---------- DATA FOR ANALYSIS

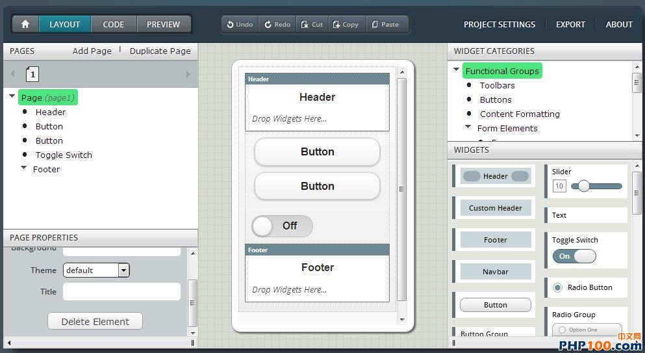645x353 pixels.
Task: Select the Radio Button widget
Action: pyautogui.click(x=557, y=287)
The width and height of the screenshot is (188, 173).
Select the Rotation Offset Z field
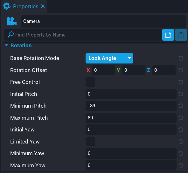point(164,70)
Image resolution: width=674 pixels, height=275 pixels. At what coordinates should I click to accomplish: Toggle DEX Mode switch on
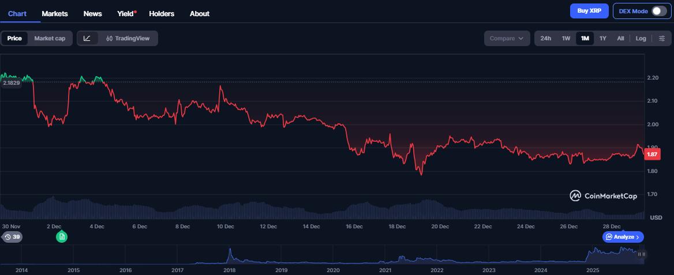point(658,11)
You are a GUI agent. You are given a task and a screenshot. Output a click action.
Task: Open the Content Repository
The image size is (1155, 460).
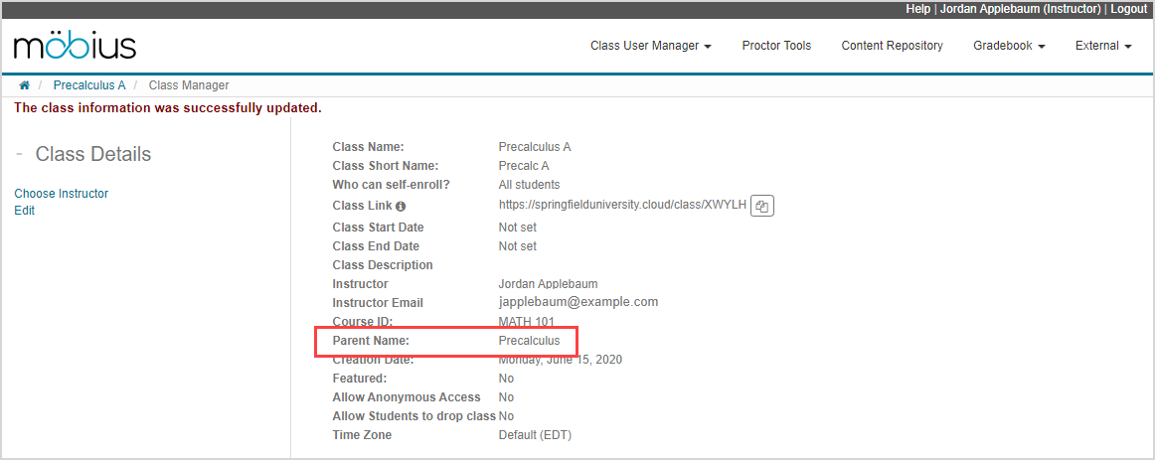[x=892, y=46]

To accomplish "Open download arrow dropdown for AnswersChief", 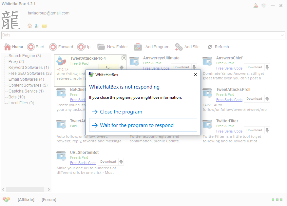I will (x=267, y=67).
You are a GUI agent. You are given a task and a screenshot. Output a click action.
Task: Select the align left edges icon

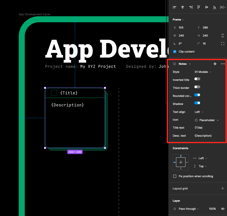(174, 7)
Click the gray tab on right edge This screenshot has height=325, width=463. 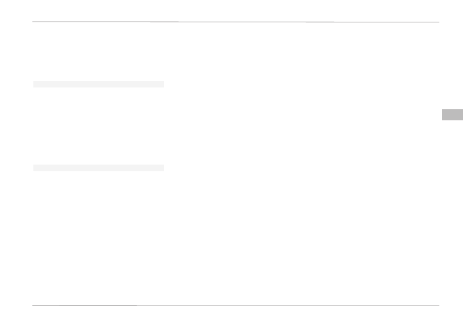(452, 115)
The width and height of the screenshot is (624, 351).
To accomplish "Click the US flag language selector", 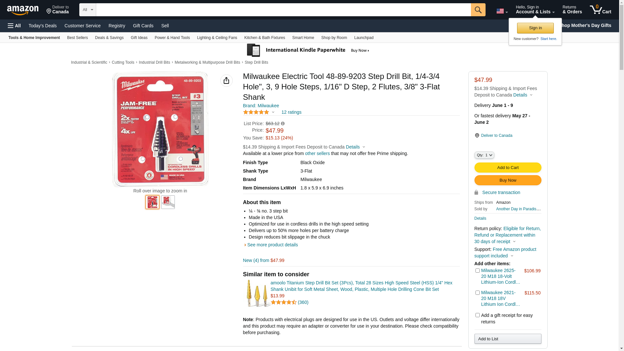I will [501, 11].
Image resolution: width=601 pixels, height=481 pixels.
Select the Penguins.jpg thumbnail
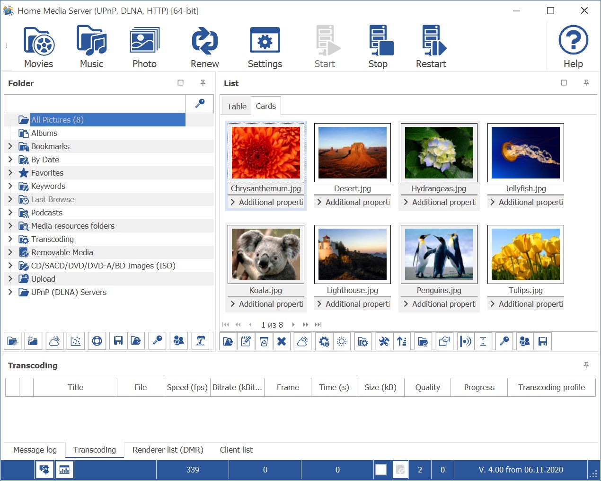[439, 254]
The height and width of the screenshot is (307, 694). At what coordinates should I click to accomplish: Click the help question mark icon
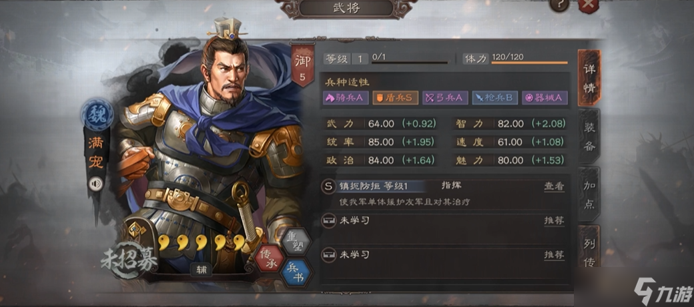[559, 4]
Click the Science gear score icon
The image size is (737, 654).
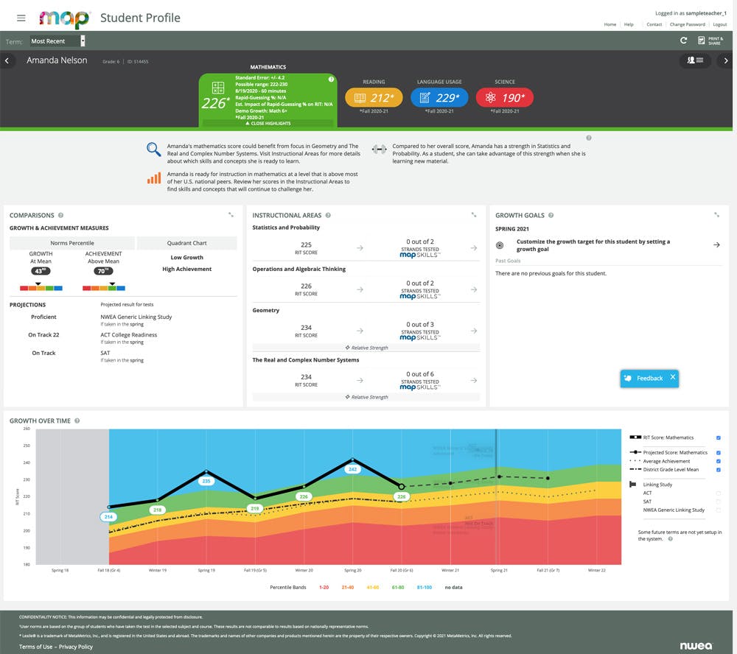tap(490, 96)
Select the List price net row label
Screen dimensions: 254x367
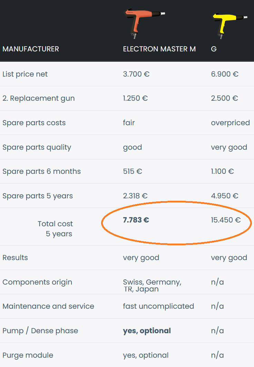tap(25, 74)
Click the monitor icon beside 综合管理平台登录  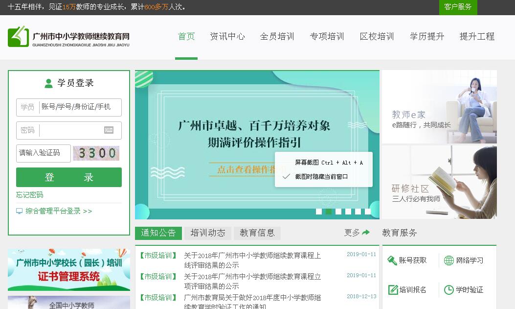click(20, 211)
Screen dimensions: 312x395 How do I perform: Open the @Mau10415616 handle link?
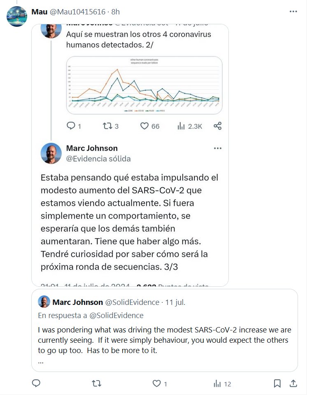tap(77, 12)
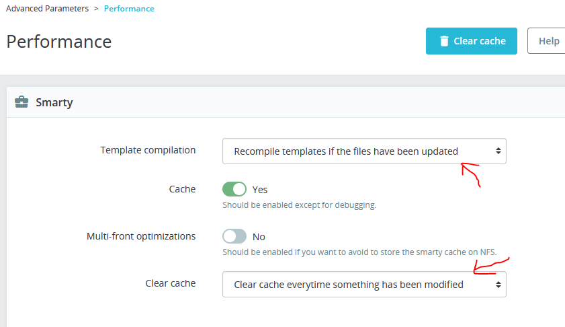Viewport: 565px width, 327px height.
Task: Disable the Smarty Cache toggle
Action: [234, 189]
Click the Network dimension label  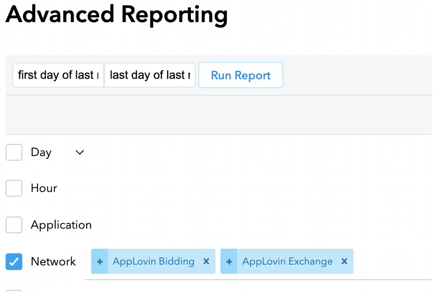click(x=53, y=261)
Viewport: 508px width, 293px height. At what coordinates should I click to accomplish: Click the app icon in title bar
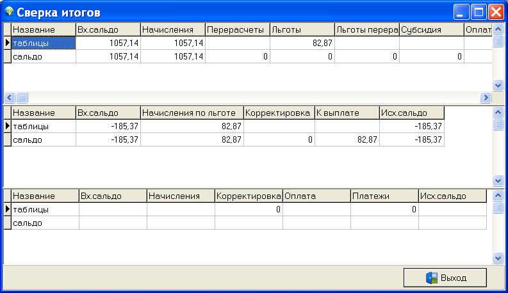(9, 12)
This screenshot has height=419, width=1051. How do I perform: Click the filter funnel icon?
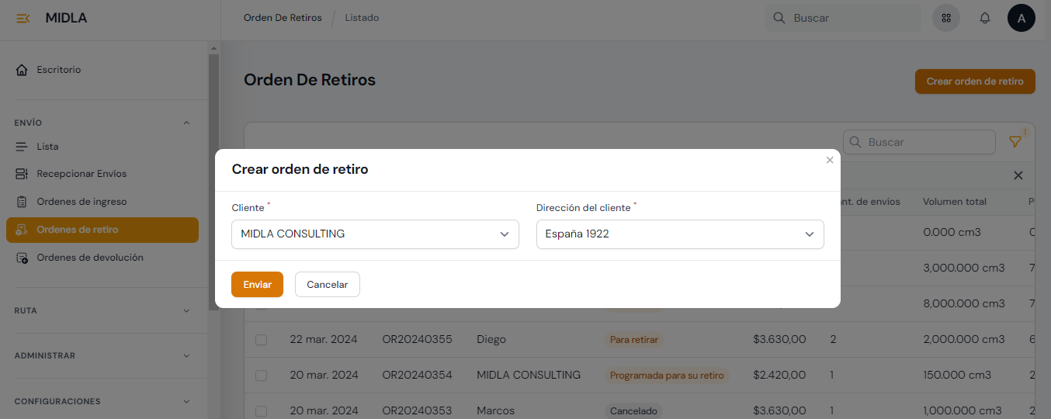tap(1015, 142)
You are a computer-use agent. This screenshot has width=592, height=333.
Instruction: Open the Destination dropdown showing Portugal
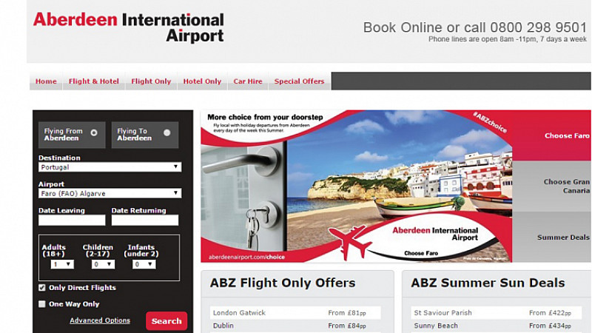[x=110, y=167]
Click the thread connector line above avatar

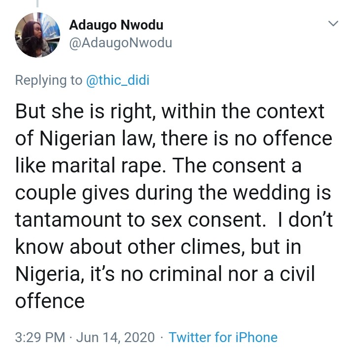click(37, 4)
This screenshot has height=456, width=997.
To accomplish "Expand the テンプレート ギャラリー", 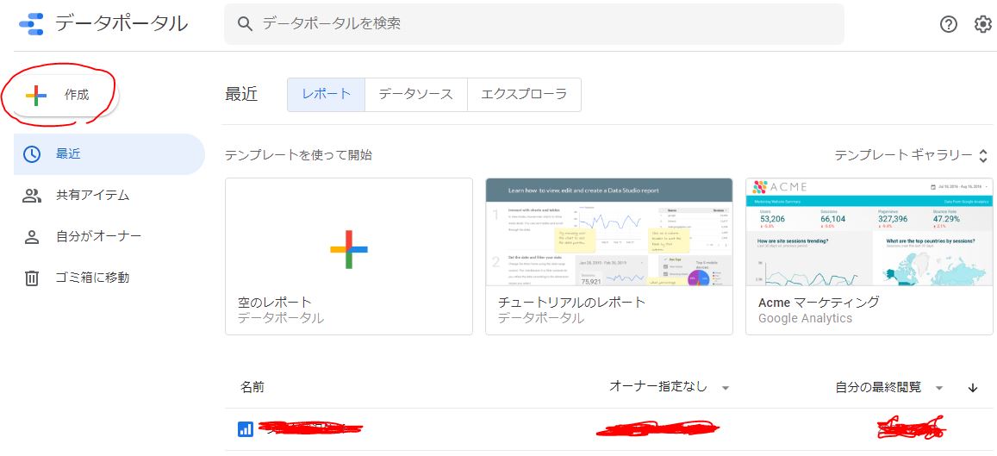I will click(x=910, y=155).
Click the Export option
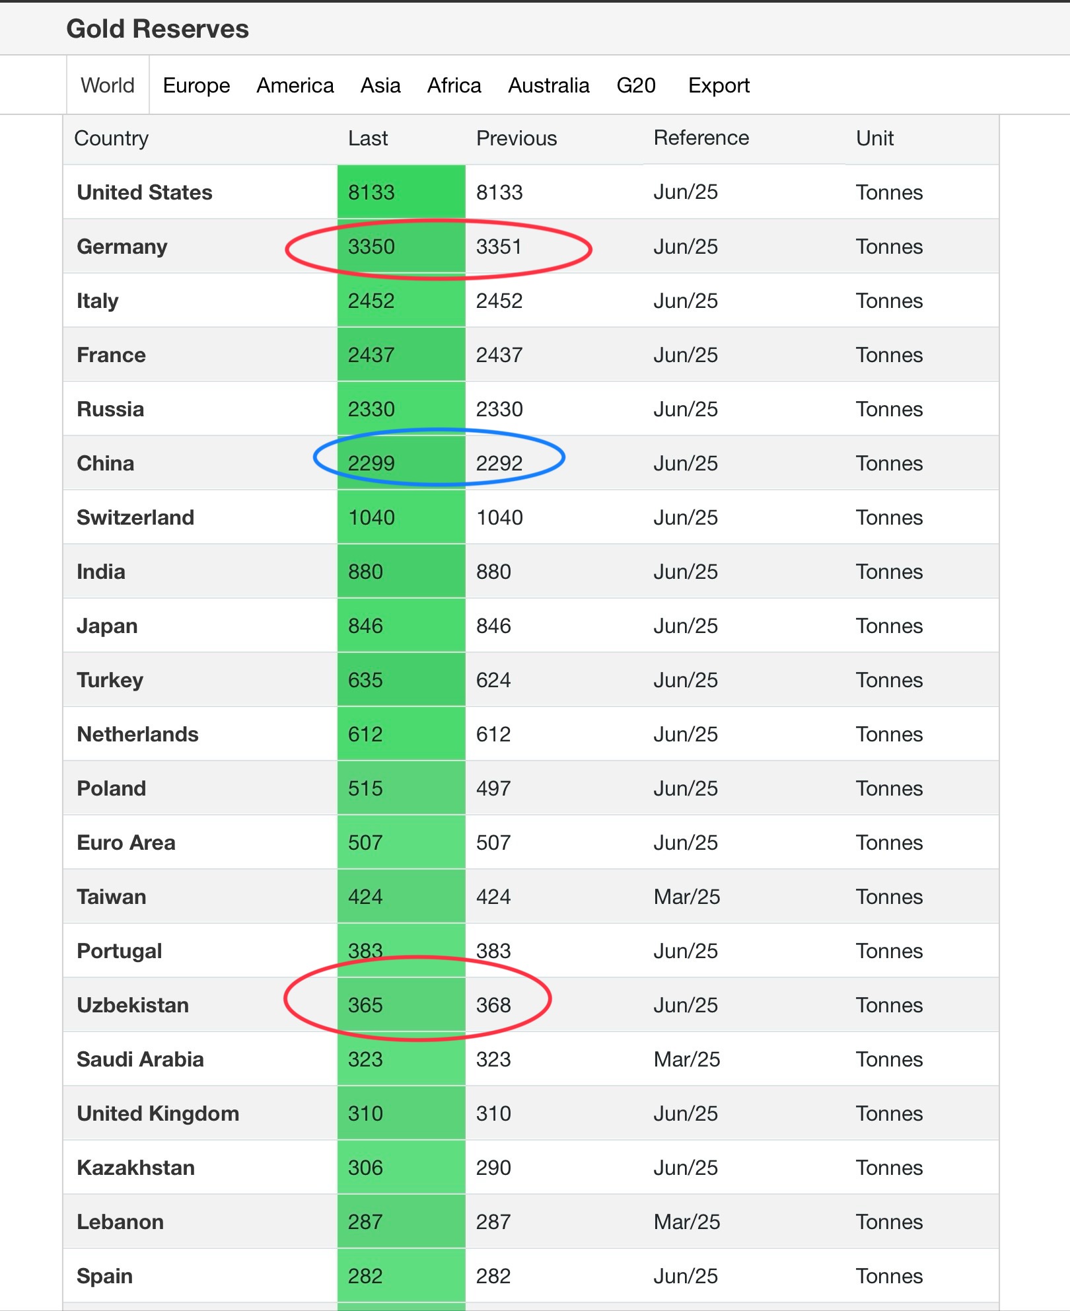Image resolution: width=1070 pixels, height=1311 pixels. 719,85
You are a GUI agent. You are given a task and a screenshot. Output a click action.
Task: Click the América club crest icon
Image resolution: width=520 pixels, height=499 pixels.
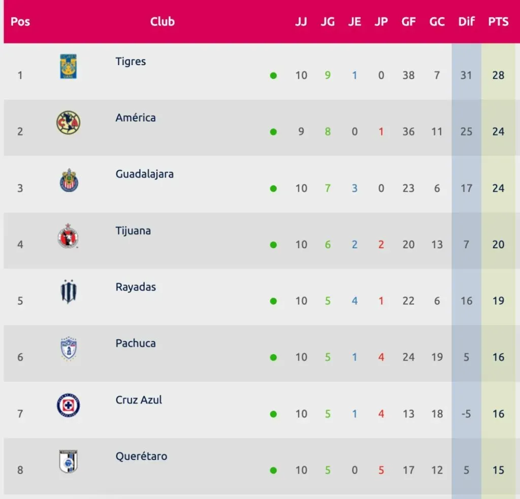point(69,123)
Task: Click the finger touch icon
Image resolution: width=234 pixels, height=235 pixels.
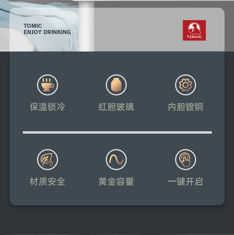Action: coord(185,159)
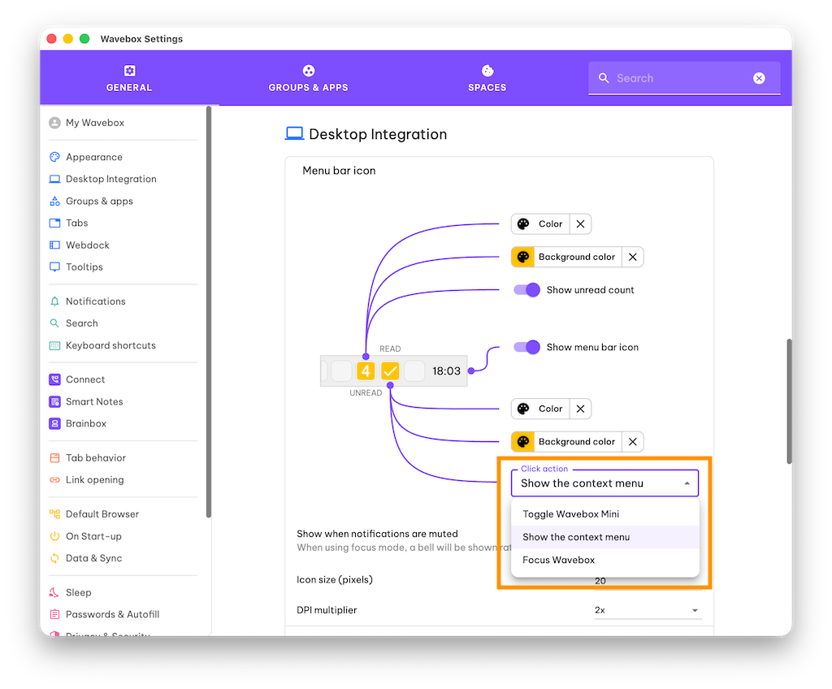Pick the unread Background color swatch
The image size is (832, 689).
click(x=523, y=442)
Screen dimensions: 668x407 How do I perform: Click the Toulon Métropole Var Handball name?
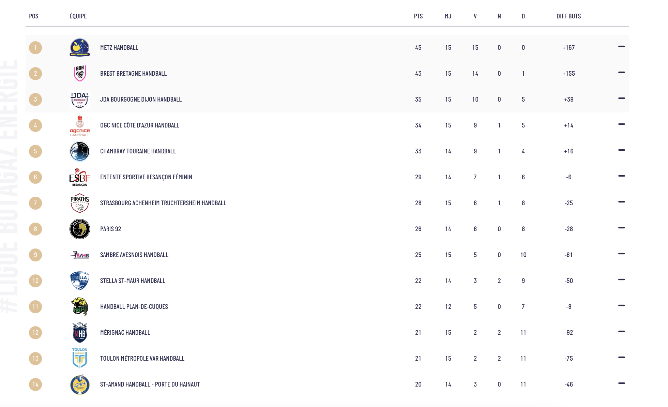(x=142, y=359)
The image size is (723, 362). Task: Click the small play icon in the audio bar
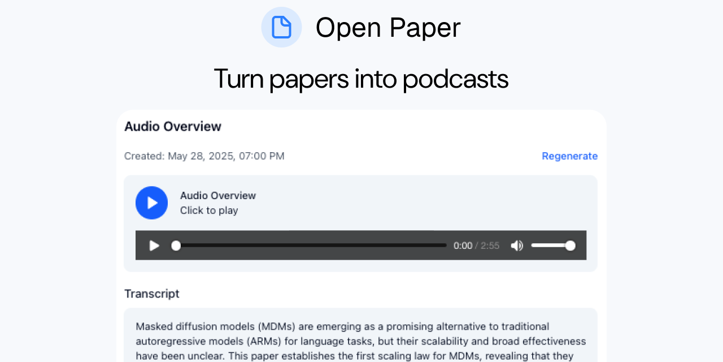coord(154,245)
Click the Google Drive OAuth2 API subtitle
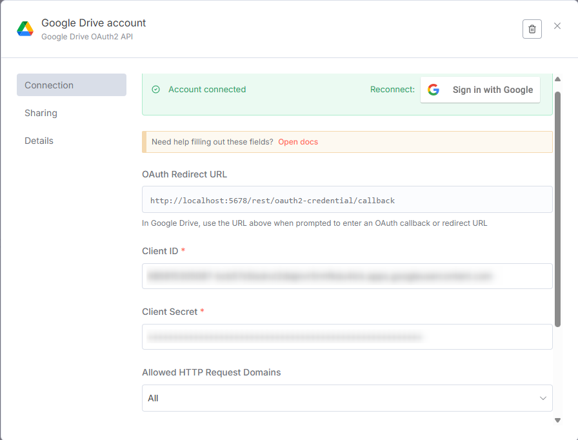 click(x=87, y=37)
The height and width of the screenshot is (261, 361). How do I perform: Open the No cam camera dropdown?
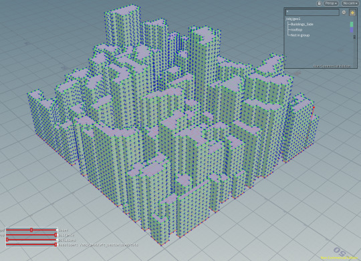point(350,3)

--------------------

| EXERCISE AIM |
Copy the final stretch of lines, starting at the one that holds "Task: Click the finger touch icon" and ending at the last line of the data, exactly; omit pictures.

| RESPONSE BOX |
Task: Click the finger touch icon
Image resolution: width=234 pixels, height=235 pixels.
Action: coord(185,159)
Pick the unread Background color swatch
The image size is (832, 689).
click(x=523, y=442)
Screen dimensions: 668x407 How do I perform: Click the Toulon Métropole Var Handball name?
(x=142, y=359)
The image size is (723, 362). Task: Click the small play icon in the audio bar
coord(154,245)
Click the Google Drive OAuth2 API subtitle
 click(x=87, y=37)
The height and width of the screenshot is (261, 361). How do I perform: Open the No cam camera dropdown?
point(350,3)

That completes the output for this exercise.